国家資格を取りたいなら、そのスクールが「登録講習機関」であることが絶対条件です。登録講習機関で修了審査に合格すると、指定試験機関での実地試験が免除されます。
登録講習機関でないスクールに通っても国家資格は取れず、別途あらためて実地試験を受けることになります。確認方法は簡単で、国土交通省が登録講習機関の一覧を公開しています。

一覧は国土交通省のサイトからPDFで確認できます。
- [無人航空機操縦者技能証明等(国土交通省)](https://www.mlit.go.jp/koku/license.html)
- [登録講習機関 一覧(国土交通省・PDF)](https://www.mlit.go.jp/koku/content/001520574.pdf)

 

「国家資格対応」の表記だけで判断しない

ここで注意していただきたいのは、サイトに「国家資格対応」と書かれていても、確認すべきは一覧に載っているかどうかという点です。表記の仕方はスクールによってさまざまで、提携先を通じて対応しているケースもあります。


判断基準2:初学者コースか経験者コースか

講習時間と費用は「初学者」か「経験者」かで大きく変わります。民間資格を持っている、あるいは一定の飛行経験があると認められる場合は経験者コースの対象となり、講習時間が短縮されます。自分がどちらに該当するかを、問い合わせの段階で必ず確認してください。ここを勘違いしたまま申し込むと、想定より日数も費用も膨らみます。

判断に迷う場合は、以下を手元に用意してから問い合わせると話が早く進みます。
- 保有している民間資格の証明書(JUIDA、DPAなど)
- これまでの飛行記録(飛行日誌)
- 業務で飛ばした経験の有無と、その内容

校長自身、民間資格はJUIDAを2022年6月に取得し、国家資格の二等は2025年2月にマルチコプター、2025年3月に飛行機(固定翼)を取得しました。民間資格からの積み上げがある人と、まったくの初めての人とでは、つまずくポイントが違います。その違いを踏まえて指導しているかどうかは、スクールを見るうえで意外と差が出る部分です。
 

判断基準3:資格を取った後、何ができるようになるのか

資格の取得はゴールではなく、飛ばすためのスタート地点です。国家資格を取得しても、それだけですべての飛行が自由になるわけではありません。飛行の内容によっては引き続き許可・承認が必要ですし、機体側の要件も関わってきます。制度は改正されることがあるため、最新の内容は必ず国土交通省の公式情報で確認してください。

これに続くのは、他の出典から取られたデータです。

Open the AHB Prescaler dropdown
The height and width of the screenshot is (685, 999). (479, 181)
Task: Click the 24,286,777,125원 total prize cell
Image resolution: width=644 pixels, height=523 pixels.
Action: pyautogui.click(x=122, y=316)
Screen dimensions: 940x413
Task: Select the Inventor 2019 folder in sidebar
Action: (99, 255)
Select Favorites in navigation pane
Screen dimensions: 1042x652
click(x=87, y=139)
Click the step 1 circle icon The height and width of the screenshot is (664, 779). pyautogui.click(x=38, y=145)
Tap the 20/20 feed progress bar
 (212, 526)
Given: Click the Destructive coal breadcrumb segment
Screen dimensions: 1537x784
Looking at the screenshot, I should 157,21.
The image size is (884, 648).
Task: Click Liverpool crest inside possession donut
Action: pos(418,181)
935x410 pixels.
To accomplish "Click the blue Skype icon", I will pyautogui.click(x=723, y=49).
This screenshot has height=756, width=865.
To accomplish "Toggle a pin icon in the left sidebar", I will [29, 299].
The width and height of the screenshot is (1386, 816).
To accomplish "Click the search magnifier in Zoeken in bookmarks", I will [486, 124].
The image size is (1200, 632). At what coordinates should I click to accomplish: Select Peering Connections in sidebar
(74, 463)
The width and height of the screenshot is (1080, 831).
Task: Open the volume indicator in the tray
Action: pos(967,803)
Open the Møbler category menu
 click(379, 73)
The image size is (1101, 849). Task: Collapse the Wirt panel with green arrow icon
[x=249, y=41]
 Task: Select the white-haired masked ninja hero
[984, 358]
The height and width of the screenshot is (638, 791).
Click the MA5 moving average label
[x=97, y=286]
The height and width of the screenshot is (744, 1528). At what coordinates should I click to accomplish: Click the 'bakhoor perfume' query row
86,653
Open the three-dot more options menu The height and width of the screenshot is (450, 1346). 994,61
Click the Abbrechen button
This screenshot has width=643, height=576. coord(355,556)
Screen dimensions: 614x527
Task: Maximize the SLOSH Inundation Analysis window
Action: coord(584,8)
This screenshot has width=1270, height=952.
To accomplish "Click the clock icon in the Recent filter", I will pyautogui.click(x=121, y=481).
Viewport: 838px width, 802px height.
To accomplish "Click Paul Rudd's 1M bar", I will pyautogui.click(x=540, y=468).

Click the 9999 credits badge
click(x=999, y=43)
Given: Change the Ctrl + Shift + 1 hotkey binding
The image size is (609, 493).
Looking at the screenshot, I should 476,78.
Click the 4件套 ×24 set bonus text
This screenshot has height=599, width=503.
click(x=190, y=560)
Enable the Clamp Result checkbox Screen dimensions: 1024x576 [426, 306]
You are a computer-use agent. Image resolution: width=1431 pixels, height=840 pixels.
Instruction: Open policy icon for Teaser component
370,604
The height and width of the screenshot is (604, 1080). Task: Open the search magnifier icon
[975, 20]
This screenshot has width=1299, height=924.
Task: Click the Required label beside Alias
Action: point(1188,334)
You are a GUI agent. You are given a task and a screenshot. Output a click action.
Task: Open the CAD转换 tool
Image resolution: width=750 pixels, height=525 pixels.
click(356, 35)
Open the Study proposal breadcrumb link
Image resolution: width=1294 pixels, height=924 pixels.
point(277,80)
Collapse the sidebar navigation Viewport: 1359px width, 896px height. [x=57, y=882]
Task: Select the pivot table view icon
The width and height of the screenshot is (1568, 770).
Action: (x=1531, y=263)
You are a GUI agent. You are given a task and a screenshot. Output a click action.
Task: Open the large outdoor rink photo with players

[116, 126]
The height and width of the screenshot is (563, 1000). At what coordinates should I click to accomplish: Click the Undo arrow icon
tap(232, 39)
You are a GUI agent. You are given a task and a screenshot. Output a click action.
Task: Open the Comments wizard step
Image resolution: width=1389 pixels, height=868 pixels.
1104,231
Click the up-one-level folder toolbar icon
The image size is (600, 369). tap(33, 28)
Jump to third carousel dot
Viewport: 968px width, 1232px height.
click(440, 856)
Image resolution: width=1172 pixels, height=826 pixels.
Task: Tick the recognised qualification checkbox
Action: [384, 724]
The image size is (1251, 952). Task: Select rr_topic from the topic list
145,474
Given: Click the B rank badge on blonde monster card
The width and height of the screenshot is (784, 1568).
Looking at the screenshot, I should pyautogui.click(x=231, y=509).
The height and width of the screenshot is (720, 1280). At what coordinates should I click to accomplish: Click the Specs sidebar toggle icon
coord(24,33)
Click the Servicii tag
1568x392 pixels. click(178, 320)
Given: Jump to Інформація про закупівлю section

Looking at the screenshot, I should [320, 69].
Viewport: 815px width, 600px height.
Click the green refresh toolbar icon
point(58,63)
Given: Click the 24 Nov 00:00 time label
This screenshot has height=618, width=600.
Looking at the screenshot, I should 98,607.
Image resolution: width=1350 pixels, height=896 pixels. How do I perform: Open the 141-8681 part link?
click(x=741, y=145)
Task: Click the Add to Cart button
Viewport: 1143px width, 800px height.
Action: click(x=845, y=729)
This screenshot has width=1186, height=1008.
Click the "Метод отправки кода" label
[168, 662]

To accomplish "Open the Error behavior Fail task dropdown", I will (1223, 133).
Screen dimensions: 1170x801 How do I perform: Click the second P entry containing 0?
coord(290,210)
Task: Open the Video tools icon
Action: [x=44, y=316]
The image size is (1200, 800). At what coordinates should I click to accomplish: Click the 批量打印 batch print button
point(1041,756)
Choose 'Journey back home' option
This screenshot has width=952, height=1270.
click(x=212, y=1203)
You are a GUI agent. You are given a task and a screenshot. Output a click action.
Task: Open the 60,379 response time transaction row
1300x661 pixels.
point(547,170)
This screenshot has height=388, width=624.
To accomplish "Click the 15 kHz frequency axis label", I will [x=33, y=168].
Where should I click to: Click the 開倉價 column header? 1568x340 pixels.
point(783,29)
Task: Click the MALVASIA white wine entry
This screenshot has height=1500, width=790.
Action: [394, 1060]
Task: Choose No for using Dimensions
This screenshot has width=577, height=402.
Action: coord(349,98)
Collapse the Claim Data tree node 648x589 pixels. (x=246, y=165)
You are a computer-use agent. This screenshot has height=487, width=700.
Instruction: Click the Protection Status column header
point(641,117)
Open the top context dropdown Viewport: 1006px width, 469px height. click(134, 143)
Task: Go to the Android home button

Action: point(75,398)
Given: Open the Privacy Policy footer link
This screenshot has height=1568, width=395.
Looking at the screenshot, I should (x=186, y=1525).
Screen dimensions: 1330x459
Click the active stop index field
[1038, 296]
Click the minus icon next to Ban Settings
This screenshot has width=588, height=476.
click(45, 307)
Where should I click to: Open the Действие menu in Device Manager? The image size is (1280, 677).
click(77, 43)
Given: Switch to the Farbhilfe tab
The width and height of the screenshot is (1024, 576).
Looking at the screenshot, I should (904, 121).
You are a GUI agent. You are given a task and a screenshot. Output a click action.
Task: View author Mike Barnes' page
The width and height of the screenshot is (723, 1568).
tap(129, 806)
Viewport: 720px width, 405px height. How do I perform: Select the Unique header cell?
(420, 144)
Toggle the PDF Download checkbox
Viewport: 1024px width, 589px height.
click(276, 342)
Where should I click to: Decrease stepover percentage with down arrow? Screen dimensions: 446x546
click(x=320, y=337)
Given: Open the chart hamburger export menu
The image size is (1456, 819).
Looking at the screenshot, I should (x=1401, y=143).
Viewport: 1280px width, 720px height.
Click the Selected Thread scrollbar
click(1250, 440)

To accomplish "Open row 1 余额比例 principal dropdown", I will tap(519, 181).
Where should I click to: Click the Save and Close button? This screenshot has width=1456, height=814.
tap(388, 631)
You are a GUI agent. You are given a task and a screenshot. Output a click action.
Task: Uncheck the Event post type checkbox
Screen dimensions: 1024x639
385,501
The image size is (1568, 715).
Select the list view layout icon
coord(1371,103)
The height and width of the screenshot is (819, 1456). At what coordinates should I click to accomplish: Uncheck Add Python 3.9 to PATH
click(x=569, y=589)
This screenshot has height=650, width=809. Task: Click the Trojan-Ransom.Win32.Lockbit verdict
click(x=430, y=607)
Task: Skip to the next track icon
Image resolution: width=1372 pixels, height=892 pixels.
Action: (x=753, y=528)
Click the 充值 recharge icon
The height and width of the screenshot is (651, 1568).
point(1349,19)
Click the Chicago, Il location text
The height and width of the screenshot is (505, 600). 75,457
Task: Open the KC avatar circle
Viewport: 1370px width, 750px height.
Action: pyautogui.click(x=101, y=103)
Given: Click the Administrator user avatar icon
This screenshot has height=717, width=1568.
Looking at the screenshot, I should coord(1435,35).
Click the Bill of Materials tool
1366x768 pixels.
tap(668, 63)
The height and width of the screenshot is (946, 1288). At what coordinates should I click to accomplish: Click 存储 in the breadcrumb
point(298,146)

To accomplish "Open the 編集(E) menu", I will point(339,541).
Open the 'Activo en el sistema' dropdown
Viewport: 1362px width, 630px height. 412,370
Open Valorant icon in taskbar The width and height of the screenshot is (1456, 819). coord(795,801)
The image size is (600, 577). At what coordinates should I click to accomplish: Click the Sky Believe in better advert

スクールを検討するときは、次のように聞いてみることをおすすめします。

「資格を取った後、私がやりたい◯◯という飛行をするには、あと何が必要ですか」

この質問への答え方で、そのスクールが制度を正確に理解しているか、現場を知っているか、がかなりはっきりします。曖昧な答えが返ってくる場合は、慎重に検討したほうがいいと私は思います。

 実際に多い相談は「機体は何を買えばいいのか」

資格を取った方から最も多く受ける相談が、機体選びです。講習で使う機体と、自分が実際に使う機体は必ずしも同じではありません。「何を買えばいいですか」と聞かれたとき、私はまず答えを出しません。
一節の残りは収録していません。